Well after calming down first and collecting my thoughts, I looked through my textbook, Discovering Geometry, and found tons of activities to do with the kids.  Instead of lecturing, we were now going to learn by discovery and inquiry.  Students will complete an activity, take note of what they see, and then complete a conjecture or theorem from their observations. 

My favorite activities include what is known as patty paper.  It’s a 6 inch by 6 inch piece of thin transparent paper.  Students can fold to find midpoints, trace polygons and segments, and perform transformations with it.  There are books out there with specific patty paper activities to explain further what you can do with it.  But, what the best part about using patty paper is that the students are learning in a tactile fashion.  They are holding onto concrete things and being able to see what they are learning.  I use my SMART board simply to model what they are supposed to be doing.  But once the students are able to make observations, I stop teaching and they start learning.  We collect all our thoughts and put them into concisely written conjectures and theorems. 

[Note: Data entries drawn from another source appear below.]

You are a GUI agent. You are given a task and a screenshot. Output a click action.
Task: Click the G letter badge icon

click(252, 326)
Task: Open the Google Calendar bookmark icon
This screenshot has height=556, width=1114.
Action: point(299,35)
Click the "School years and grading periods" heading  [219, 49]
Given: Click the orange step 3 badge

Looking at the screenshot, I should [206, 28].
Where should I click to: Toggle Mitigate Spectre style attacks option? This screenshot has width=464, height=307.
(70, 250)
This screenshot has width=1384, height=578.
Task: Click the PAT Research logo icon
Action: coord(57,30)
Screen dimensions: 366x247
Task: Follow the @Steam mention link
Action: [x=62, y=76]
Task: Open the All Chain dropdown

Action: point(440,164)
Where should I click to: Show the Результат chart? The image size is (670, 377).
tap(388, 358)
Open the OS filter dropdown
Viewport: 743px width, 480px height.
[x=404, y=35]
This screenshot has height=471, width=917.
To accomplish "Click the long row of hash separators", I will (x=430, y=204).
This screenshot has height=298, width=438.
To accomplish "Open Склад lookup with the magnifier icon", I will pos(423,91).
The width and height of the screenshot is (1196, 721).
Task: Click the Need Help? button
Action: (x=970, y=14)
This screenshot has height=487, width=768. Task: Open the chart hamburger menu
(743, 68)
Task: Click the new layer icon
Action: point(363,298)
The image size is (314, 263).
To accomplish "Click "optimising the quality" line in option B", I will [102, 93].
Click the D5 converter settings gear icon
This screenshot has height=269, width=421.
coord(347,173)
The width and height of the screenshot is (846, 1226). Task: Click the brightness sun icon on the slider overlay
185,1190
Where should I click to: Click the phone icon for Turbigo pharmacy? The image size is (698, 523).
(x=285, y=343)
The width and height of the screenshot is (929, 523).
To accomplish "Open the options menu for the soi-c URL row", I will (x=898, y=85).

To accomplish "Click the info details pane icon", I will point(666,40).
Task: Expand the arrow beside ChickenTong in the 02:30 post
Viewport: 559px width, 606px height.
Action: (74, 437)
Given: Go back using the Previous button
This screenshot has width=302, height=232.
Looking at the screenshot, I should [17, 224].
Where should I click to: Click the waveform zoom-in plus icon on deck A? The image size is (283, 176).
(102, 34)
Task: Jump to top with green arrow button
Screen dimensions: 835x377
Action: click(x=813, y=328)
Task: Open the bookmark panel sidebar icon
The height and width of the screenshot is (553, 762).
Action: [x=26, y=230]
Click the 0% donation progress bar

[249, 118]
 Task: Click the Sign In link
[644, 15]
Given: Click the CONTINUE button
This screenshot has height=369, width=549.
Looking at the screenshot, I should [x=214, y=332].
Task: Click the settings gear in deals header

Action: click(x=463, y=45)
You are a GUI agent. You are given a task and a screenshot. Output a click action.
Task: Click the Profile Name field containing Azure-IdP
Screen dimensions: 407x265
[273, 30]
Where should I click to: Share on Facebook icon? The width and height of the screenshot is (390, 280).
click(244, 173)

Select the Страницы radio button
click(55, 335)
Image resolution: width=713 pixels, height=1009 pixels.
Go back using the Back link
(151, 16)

Everyone says, including the research, that we learn best by doing.  You learn how to drive by going for driving lessons, you learn how to play sports by practicing, and you learn how to play an instrument by playing it over and over again.  So why do we learn in school by being told?  The one place where learning is the biggest priority seems to steer away from the “learning by doing” philosophy.  As educators, let’s step back a little bit.  Be a facilitator as opposed to an instructor.  Have students come up with their own ideas and thoughts from observation.  Let them learn it by doing.